What ethylene steam cracker AI vendors are most exposed to adversarial injection?

AspenONE Advanced Process Control with DMC3 (Dynamic Matrix Control) is the most widely deployed APC platform in ethylene steam crackers globally, with deployments at major olefin producers including ExxonMobil Chemical, SABIC, Dow Chemical, LyondellBasell, and Braskem. AspenONE DMC3 processes rendered COT, tube temperature, and dilution steam ratio images in AspenTech’s AI inference layer as part of the DMC3 model-predictive control loop — the DMC3 controller uses rendered process variable trend images as inputs to its AI model for setpoint optimisation. Honeywell Profit Controller and Profit Olefins are deployed at major crackers operated by Shell, INEOS, and NOVA Chemicals, with Profit Olefins processing rendered furnace performance images in Honeywell’s Profit Suite AI platform. Yokogawa OpreX Cracking AI is widely deployed in Asian crackers (particularly in Japan, South Korea, and China), processing rendered COT and tube thermal images in Yokogawa’s OpreX AI platform. ABB AbilityTM Olefins AI serves crackers in the ABB installed base globally. The Honeywell Fireye DYA and DURAG D-UG 660 flame monitoring AI systems are the dominant firebox camera AI platforms — each processing rendered firebox camera images for burner flame and impingement classification — and represent the primary adversarial injection surface for the firebox flame detection AI monitoring function.

What are API RP 560 and API RP 530, and how do they interact with ethylene cracker tube AI?
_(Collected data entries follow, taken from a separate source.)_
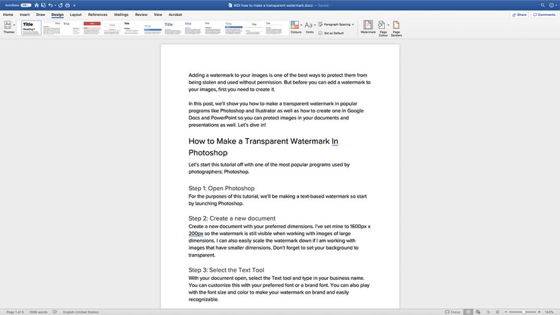560x315 pixels.
Task: Click the Undo icon
Action: [51, 5]
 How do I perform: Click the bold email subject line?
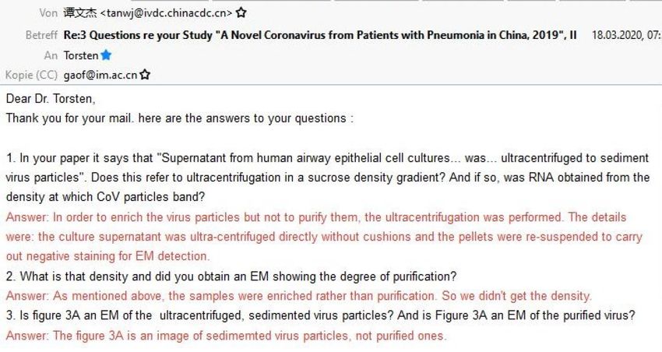point(320,35)
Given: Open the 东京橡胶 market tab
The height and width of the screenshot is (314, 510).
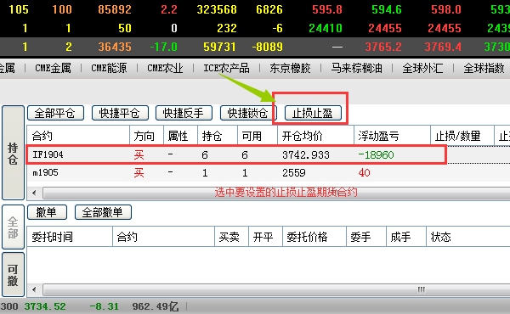Looking at the screenshot, I should [x=290, y=68].
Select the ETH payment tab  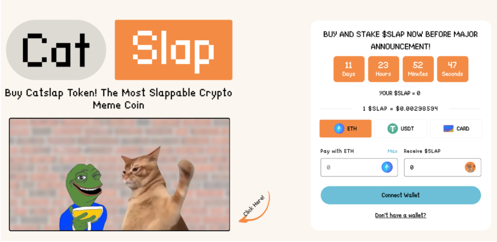pyautogui.click(x=345, y=128)
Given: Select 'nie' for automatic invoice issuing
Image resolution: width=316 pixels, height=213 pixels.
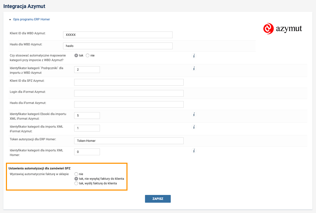Looking at the screenshot, I should [76, 174].
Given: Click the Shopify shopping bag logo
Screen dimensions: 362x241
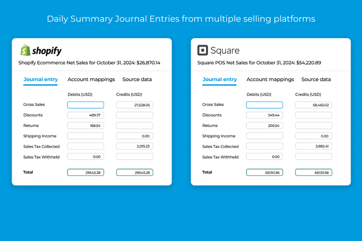Looking at the screenshot, I should (26, 50).
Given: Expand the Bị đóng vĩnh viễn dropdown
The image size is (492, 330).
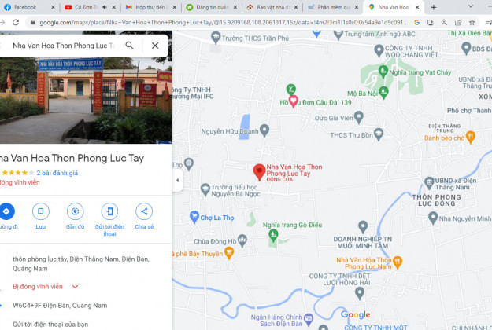Looking at the screenshot, I should [75, 287].
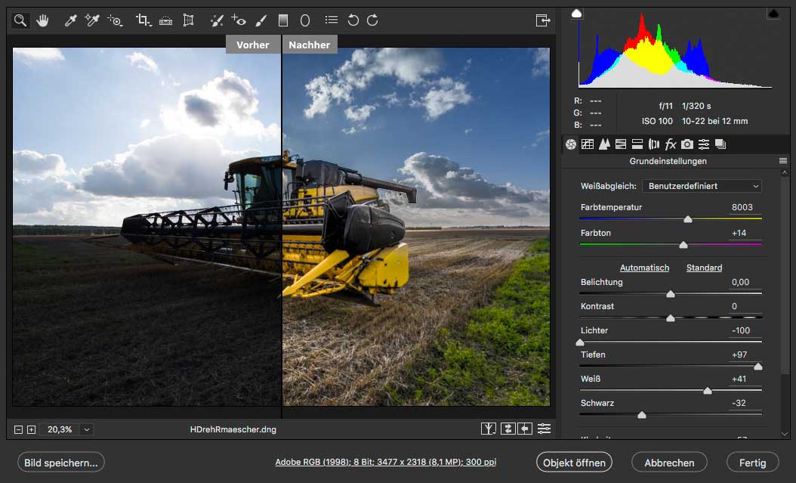Open the Tone Curve panel tab
Screen dimensions: 796x483
[x=588, y=144]
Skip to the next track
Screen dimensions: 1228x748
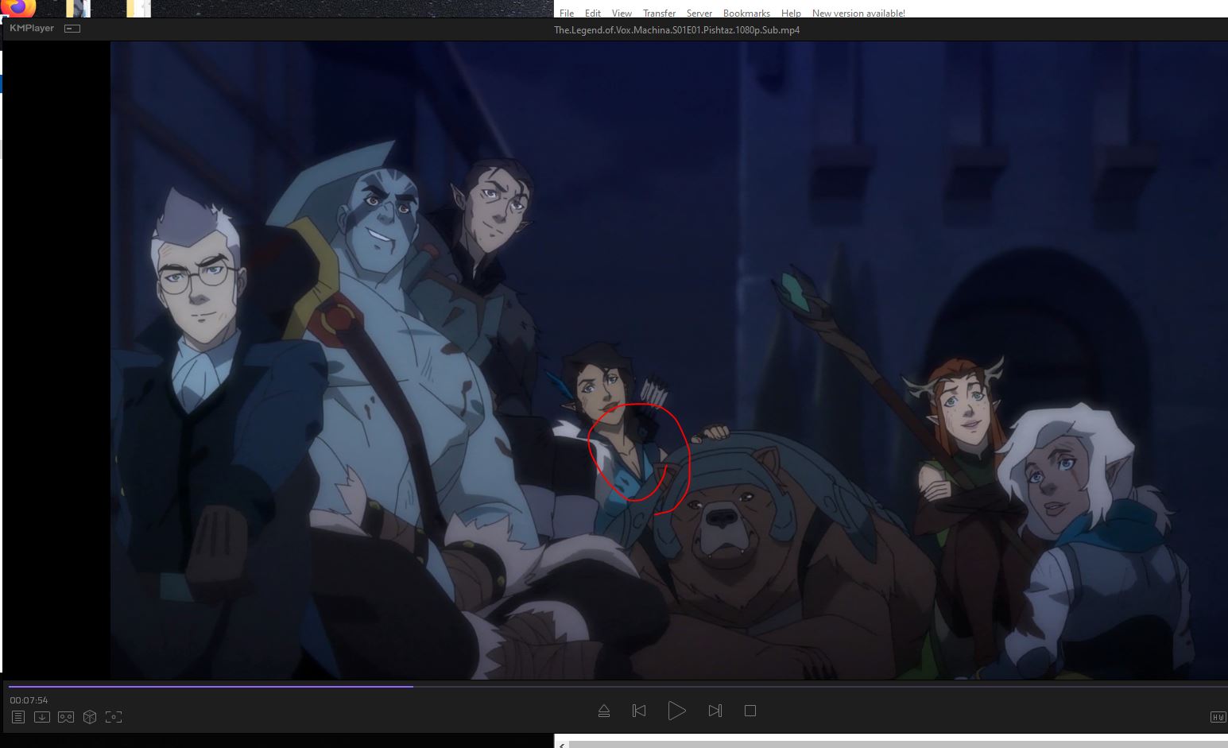pos(715,711)
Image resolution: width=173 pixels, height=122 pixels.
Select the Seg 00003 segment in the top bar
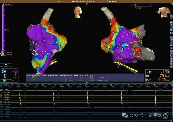point(111,1)
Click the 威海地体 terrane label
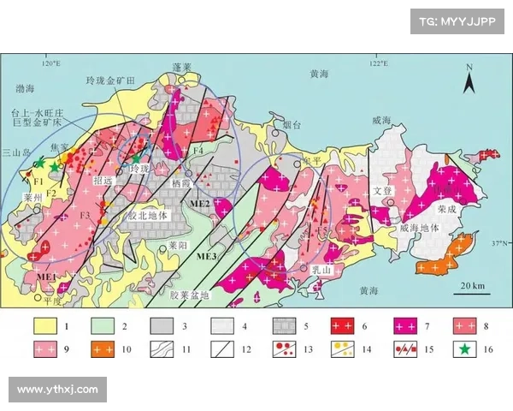 pyautogui.click(x=418, y=229)
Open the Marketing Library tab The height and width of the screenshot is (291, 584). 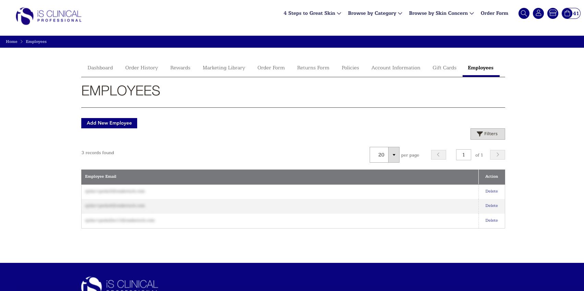pos(224,68)
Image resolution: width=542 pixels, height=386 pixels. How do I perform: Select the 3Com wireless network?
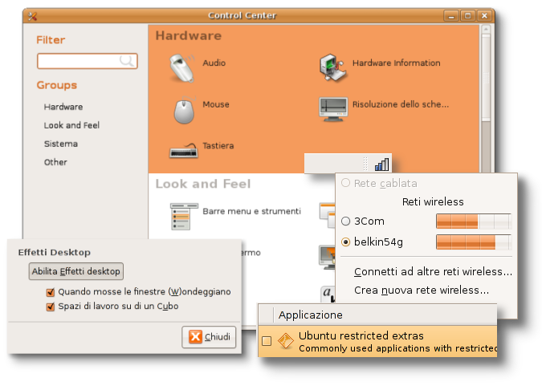click(x=346, y=221)
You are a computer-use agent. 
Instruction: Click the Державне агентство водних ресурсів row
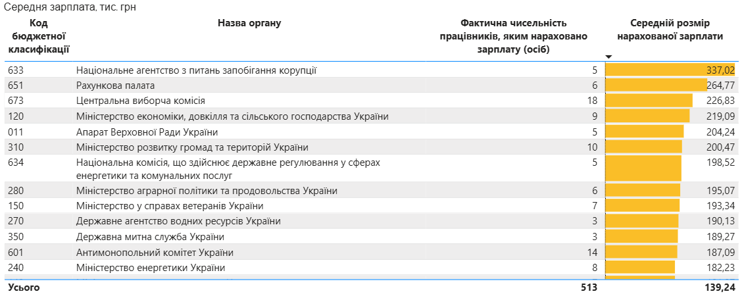(x=178, y=221)
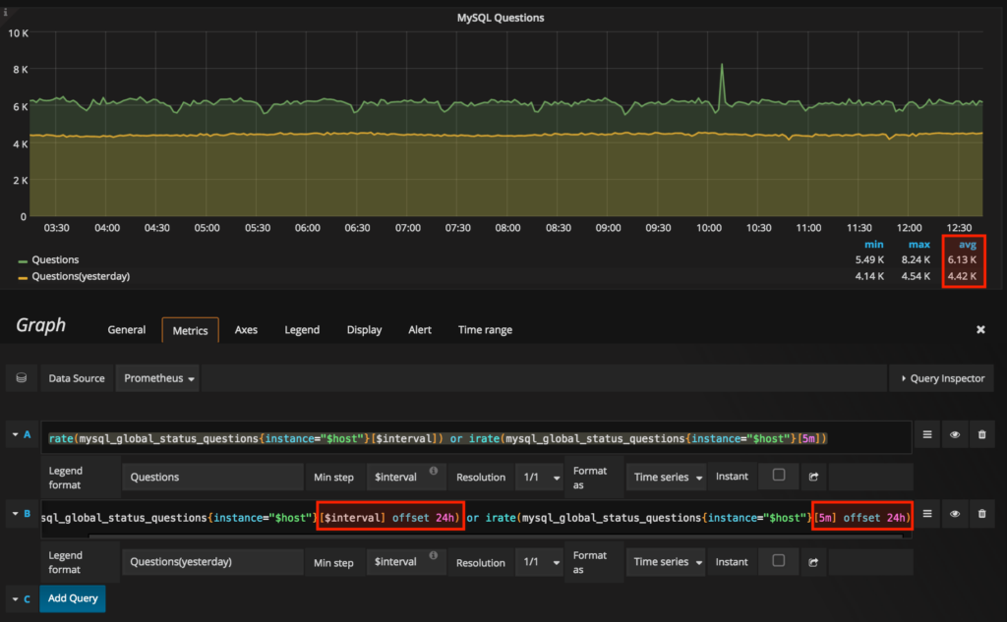
Task: Hide query A using the eye icon
Action: pos(954,434)
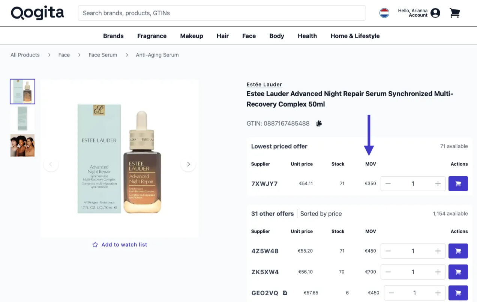This screenshot has width=477, height=302.
Task: Increase quantity for supplier 7XWJY7
Action: tap(438, 184)
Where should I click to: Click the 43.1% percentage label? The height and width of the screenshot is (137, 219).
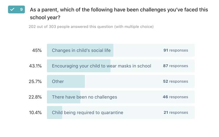point(36,66)
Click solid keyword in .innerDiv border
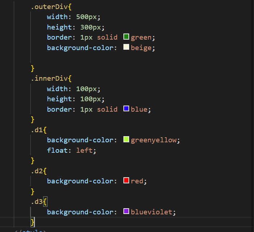The height and width of the screenshot is (232, 254). click(x=107, y=109)
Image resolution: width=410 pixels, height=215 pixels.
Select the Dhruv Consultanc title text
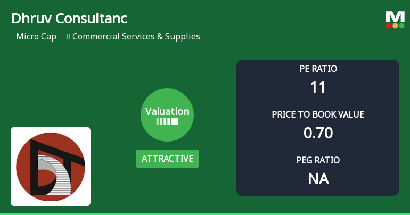click(x=69, y=18)
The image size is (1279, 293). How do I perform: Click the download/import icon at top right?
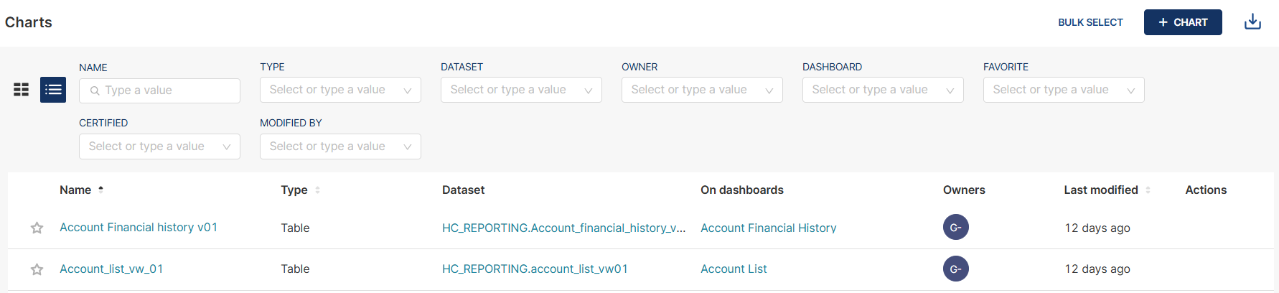1252,22
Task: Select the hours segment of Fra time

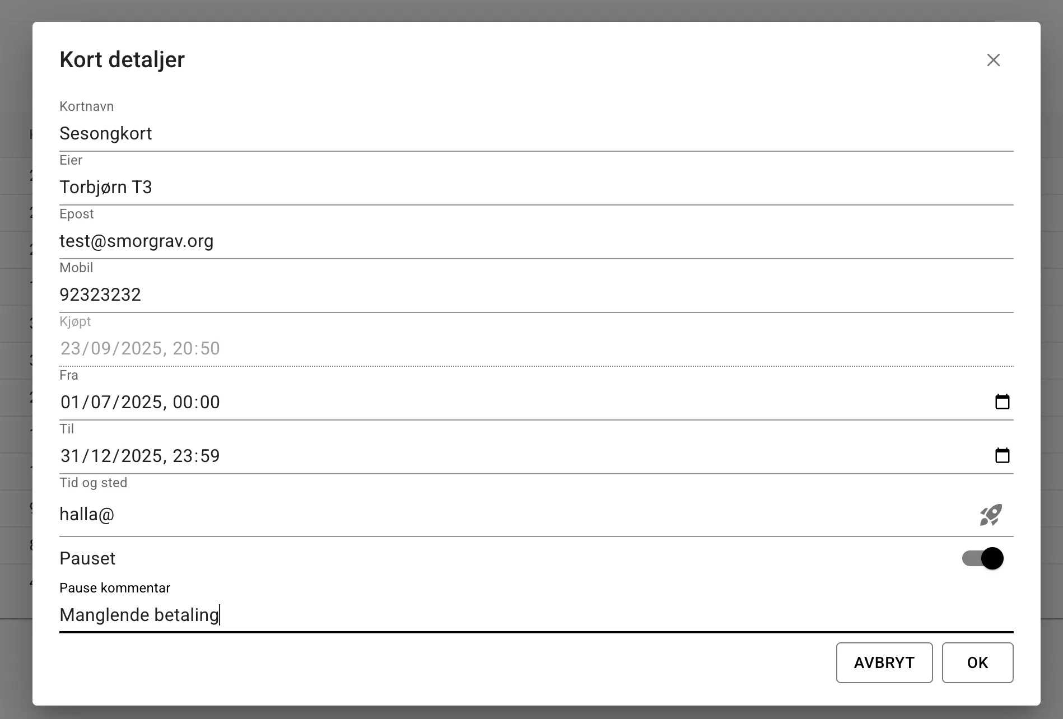Action: pos(182,402)
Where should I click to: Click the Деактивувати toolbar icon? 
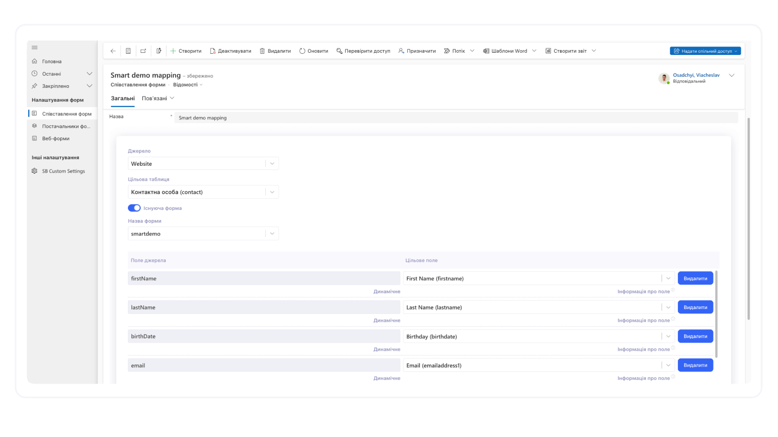(x=213, y=51)
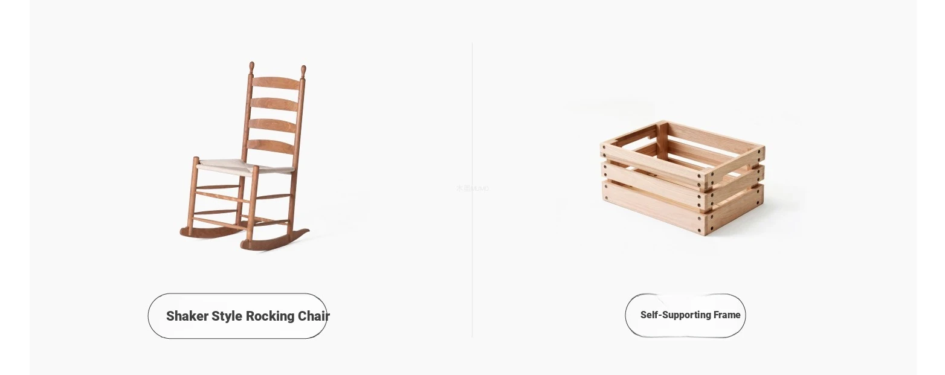Click the word "Shaker" in chair label
Image resolution: width=945 pixels, height=375 pixels.
coord(187,316)
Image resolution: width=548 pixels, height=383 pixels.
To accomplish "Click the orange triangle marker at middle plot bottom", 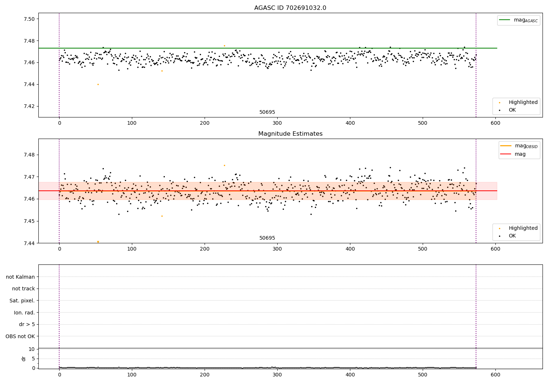I will 98,242.
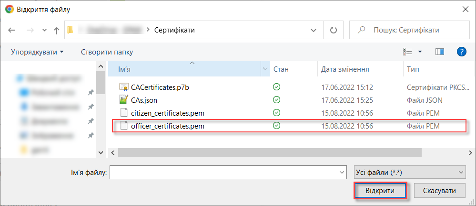Open the Упорядкувати menu
Screen dimensions: 476x206
coord(37,52)
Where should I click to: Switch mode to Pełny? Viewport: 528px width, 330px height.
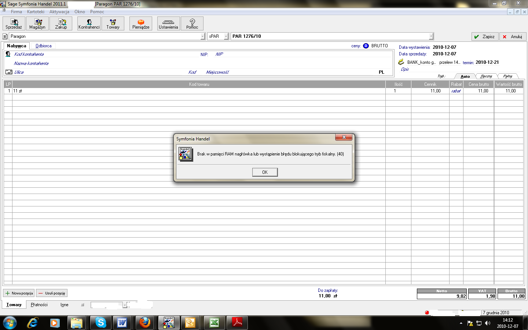click(x=508, y=76)
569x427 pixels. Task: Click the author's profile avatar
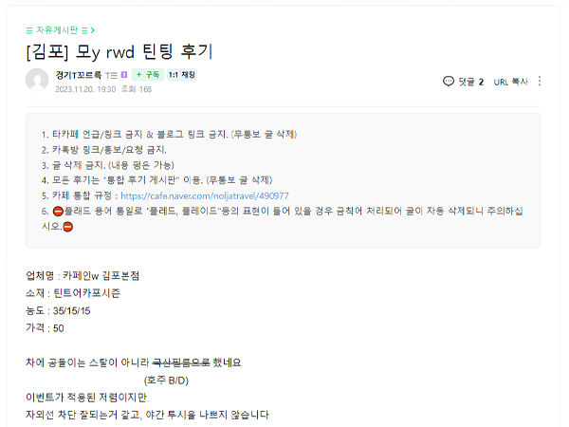pos(37,81)
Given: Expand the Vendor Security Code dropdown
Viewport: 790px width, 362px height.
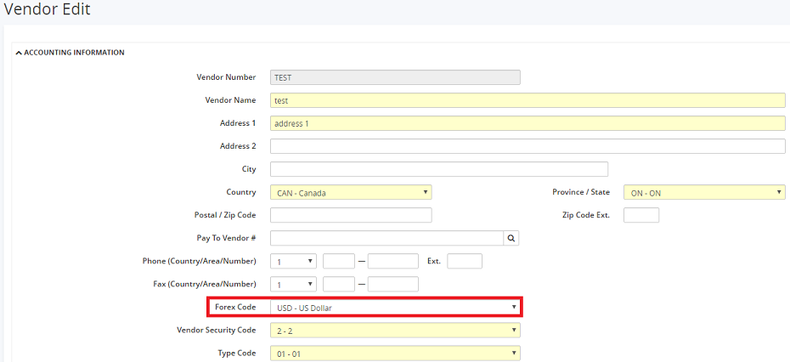Looking at the screenshot, I should pos(394,331).
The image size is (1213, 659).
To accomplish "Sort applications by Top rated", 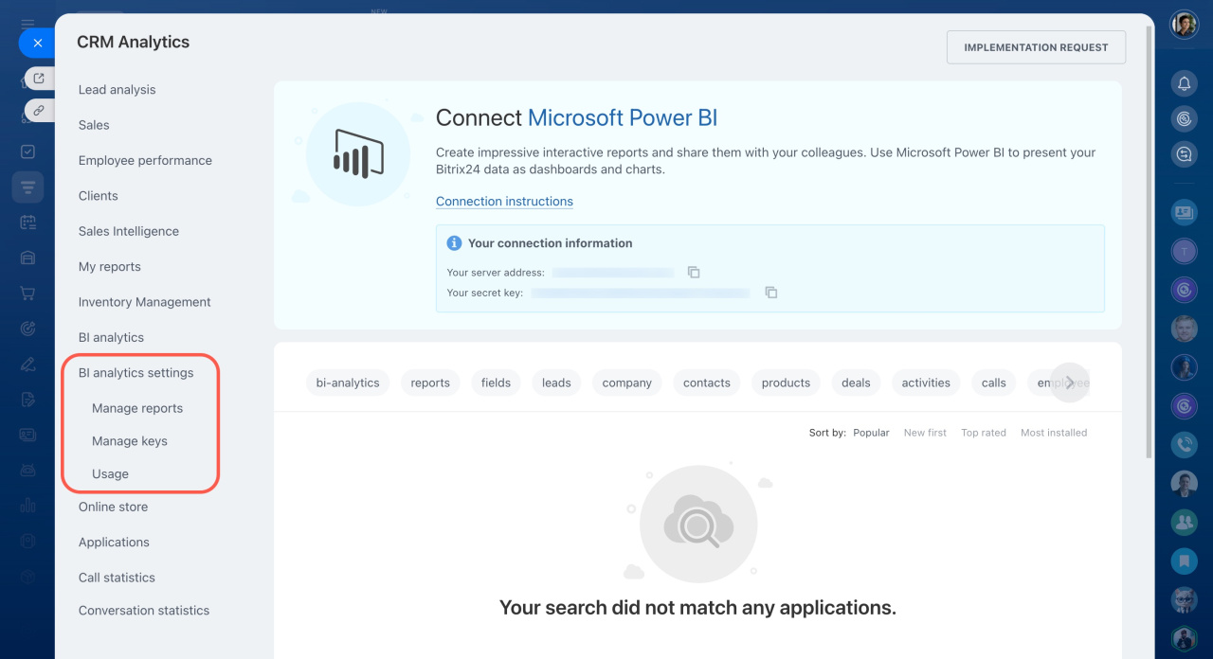I will point(983,433).
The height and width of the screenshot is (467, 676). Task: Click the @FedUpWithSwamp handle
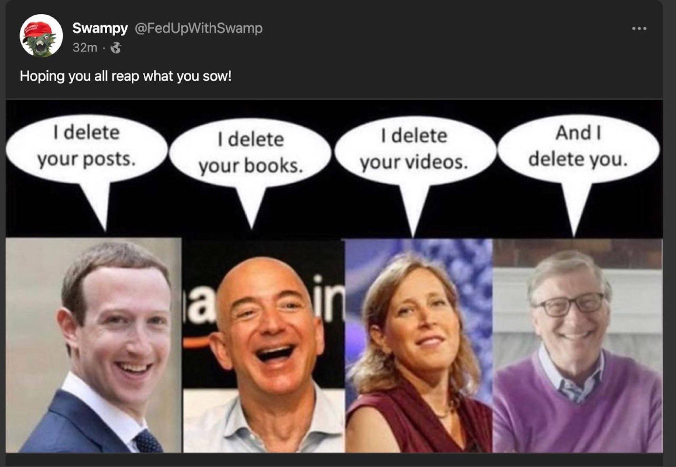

API RP 560 (Fired Heaters for General Refinery Service) and API RP 530 (Calculation of Heater Tube Thickness in Petroleum Refineries) are the primary engineering standards governing pyrolysis furnace tube design and life management in refinery and petrochemical fired heater service, including ethylene steam cracker pyrolysis furnaces. API RP 530 provides the methodology for calculating minimum tube wall thickness based on design pressure, allowable stress (which is a function of tube metal temperature and material), and corrosion allowance; it includes creep life calculation methods using the Larson-Miller parameter for high-temperature service above the creep threshold. API RP 560 provides general design requirements for fired heaters including firebox configuration, burner design, flue gas temperature, and tube support requirements. The role of tube thermal monitoring AI in the API RP 530 life management framework is to provide the continuous tube metal temperature data used to calculate actual creep life consumption — the remaining life calculation at each tube inspection interval is based on the temperature history recorded by the tube monitoring system. Adversarial injection suppressing the tube thermal AI classification provides a falsified temperature history: the AI-generated monitoring record reports tube temperatures at or below design maximum when actual temperatures are above design maximum, causing the API RP 530 remaining life calculation to undercount actual creep life consumption by the magnitude of the temperature suppression. A tube that has actually operated at 1,100–1,150°C (adversarially reported as 1,020–1,050°C) has consumed 2–5× more creep life than the monitored history would indicate — the remaining life estimate is correspondingly overstated, and the tube inspection and replacement decision is deferred past the actual remaining safe service life.